-
Notifications
You must be signed in to change notification settings - Fork 118
Description
Describe the bug
I am trying to add new expressions to ActivitySim model specs to estimate models, but the estimation is crashing with a NameError: name 'df' is not defined error. The error traces to Sharrow. See the full error tracing below. (This seems to be because the new expressions are not in the Sharrow flow?)
For example, adding a new distance interaction term with household income (util_dist_income_under_50) in the school_location_SPEC.csv below causes the estimation to crash. I've confirmed that income_segment is in the chooser data in the estimation data bundle. There is nothing special about the new expression, it uses the same syntax as the existing ones.
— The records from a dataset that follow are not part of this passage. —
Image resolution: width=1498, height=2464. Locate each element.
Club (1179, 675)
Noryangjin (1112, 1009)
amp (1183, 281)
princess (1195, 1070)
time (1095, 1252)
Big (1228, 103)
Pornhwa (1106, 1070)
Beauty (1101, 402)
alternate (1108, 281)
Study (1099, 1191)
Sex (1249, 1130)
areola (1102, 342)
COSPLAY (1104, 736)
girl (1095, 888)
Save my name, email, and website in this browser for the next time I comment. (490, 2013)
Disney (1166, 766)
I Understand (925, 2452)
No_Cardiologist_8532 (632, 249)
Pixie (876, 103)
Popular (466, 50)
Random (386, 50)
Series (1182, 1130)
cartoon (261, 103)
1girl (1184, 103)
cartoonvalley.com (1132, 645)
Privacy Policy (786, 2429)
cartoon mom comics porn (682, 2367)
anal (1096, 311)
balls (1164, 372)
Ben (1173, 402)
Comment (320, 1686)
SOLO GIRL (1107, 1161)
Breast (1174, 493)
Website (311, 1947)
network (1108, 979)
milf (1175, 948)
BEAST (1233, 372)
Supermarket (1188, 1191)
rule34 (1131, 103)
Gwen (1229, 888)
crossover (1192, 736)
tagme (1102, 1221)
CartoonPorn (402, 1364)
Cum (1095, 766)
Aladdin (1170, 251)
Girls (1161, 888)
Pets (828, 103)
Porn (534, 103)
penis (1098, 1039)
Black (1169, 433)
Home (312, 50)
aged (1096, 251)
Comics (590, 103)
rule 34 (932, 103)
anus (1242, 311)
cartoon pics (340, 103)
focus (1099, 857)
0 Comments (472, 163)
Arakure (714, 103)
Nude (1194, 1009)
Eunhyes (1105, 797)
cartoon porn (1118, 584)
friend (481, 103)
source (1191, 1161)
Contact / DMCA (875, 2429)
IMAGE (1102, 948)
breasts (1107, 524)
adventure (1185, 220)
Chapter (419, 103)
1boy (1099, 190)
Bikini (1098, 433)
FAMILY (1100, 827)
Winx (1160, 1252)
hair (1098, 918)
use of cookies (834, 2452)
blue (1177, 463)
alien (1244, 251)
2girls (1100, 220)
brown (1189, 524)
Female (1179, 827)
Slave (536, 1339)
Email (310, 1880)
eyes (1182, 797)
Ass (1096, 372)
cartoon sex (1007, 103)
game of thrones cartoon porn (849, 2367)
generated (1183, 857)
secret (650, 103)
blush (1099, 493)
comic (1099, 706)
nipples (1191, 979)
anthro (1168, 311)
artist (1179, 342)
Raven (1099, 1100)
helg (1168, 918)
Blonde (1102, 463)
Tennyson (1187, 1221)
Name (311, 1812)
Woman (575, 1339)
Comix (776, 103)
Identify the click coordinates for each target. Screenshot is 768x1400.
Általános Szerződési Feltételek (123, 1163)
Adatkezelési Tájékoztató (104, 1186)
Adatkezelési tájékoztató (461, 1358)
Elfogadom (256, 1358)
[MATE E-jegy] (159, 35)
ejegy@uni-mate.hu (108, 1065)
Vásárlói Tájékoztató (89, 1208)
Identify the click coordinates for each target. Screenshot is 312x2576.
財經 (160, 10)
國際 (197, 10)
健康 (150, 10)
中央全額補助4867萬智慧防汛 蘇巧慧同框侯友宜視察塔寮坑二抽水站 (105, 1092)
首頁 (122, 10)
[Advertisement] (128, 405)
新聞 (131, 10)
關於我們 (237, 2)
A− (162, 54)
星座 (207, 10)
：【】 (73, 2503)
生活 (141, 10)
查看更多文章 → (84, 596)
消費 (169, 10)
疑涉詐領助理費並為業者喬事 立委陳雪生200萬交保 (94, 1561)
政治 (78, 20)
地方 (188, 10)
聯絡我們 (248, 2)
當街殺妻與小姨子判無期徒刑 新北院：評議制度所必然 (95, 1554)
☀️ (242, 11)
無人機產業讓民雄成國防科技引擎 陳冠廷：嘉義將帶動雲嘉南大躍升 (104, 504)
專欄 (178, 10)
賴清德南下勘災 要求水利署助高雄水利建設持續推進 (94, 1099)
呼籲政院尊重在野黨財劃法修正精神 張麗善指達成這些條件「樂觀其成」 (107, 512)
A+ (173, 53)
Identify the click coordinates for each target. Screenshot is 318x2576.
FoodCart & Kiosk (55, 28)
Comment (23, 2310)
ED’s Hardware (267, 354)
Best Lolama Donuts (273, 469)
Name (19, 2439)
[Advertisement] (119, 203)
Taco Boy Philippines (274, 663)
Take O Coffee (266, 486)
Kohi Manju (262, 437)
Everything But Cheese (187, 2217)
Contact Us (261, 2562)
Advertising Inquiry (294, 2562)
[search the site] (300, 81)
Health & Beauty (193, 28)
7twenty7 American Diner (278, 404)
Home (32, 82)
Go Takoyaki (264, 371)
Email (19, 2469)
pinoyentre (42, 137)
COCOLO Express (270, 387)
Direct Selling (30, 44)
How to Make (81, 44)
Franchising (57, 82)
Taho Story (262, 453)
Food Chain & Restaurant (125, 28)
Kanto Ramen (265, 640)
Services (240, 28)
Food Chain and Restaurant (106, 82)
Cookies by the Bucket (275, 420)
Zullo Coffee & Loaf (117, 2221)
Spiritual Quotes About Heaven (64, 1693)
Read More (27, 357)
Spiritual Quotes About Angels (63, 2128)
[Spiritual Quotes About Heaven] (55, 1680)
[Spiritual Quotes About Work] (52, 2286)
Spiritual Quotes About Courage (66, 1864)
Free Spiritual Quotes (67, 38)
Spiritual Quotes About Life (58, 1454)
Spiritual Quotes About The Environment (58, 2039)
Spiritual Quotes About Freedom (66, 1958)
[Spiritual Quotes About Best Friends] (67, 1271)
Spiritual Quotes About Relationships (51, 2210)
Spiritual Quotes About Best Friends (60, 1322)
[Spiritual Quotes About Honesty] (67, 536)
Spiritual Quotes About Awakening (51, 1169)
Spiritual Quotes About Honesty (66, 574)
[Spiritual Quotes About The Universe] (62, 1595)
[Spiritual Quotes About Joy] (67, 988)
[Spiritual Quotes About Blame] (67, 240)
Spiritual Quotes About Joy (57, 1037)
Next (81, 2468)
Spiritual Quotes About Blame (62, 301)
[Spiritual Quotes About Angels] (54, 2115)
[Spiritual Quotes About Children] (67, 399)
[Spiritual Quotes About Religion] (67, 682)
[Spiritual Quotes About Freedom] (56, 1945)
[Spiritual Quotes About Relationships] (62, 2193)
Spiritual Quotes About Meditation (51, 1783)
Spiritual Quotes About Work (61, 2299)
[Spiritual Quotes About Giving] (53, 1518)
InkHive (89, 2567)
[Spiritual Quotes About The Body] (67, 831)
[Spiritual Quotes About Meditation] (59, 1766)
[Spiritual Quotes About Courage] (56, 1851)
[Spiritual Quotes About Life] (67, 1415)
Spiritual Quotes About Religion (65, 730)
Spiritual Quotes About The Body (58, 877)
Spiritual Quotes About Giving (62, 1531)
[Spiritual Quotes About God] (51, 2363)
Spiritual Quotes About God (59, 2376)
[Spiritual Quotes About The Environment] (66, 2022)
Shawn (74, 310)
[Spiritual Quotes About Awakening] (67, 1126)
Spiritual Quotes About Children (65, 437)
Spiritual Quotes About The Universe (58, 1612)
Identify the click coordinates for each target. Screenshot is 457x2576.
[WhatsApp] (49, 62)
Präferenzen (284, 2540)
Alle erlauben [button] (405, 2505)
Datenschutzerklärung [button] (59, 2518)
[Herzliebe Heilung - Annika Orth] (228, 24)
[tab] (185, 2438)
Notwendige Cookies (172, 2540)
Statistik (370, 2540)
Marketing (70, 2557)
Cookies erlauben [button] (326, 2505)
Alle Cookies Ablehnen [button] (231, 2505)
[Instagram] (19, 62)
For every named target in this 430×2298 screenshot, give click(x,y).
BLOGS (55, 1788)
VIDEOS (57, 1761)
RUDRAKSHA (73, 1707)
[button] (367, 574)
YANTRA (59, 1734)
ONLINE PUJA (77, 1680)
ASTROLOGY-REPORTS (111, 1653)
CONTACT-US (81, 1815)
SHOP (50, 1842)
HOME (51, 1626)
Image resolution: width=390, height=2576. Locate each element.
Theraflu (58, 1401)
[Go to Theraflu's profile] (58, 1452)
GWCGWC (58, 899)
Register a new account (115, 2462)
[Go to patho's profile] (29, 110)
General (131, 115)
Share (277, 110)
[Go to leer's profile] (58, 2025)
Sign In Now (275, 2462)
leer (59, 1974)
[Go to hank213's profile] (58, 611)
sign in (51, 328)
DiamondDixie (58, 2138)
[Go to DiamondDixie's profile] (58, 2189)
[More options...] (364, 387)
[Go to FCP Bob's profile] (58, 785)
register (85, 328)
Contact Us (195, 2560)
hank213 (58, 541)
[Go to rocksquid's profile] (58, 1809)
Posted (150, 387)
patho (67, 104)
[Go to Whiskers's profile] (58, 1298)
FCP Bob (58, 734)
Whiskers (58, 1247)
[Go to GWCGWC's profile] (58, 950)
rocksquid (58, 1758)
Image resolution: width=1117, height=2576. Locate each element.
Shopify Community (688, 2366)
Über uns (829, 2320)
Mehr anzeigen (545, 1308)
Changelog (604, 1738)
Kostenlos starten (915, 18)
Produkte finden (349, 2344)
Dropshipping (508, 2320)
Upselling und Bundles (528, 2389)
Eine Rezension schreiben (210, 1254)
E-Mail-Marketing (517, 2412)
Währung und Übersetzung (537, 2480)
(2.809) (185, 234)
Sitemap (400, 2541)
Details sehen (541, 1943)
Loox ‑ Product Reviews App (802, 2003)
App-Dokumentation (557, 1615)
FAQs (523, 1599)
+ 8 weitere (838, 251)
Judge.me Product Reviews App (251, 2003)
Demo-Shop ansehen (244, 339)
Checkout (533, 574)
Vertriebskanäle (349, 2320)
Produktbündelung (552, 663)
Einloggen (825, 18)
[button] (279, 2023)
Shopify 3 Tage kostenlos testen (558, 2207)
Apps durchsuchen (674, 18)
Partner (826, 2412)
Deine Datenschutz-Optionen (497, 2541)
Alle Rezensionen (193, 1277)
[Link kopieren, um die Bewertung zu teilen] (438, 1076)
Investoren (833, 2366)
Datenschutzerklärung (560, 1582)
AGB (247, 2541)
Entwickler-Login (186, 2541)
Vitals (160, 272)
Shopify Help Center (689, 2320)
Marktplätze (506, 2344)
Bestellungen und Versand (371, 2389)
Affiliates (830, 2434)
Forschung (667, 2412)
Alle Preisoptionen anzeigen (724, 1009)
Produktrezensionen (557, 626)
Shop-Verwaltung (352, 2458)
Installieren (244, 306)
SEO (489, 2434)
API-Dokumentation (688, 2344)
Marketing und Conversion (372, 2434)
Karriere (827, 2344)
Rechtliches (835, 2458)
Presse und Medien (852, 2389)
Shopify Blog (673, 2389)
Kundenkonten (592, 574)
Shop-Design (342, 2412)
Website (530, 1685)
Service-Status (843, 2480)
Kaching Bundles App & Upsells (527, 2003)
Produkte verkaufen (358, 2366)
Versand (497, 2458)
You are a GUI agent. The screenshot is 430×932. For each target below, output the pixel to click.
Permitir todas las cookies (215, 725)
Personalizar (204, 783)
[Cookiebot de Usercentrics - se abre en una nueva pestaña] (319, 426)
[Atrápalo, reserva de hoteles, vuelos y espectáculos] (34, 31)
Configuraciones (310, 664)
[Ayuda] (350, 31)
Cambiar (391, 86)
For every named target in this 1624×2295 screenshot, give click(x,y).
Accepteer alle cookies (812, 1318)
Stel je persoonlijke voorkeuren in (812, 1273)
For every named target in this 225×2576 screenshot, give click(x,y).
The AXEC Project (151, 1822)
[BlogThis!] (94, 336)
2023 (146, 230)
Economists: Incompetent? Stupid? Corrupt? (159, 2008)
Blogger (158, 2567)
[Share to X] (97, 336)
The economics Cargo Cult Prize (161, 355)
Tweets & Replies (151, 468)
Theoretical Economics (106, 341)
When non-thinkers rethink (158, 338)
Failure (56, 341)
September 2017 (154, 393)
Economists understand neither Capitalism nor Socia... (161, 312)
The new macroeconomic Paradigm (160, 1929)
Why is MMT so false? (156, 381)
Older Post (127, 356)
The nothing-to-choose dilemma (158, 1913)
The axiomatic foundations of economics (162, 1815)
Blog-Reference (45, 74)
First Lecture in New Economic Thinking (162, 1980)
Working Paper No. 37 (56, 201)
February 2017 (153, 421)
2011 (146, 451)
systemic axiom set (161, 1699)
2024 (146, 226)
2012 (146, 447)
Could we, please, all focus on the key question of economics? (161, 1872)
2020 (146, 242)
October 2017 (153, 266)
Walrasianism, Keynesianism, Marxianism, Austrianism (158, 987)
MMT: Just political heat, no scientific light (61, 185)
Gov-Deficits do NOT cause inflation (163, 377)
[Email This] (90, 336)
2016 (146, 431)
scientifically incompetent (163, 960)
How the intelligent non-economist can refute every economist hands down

| Label | Description | Expression | highschool |
|---|---|---|---|
| # Existing expressions | |||
| util_dist_part_time | Distance,part time | @(df['pemploy']==2) * _DIST | coef_highschool_dist_part_time |
| ... | |||
| # New expressions | |||
| util_dist_income_under_50 | Distance, income under 50k | @(df['income_segment']==1) * _DIST | coef_highschool_dist_income_under_50 |
TypingError: Failed in nopython mode pipeline (step: nopython frontend)
Failed in nopython mode pipeline (step: nopython frontend)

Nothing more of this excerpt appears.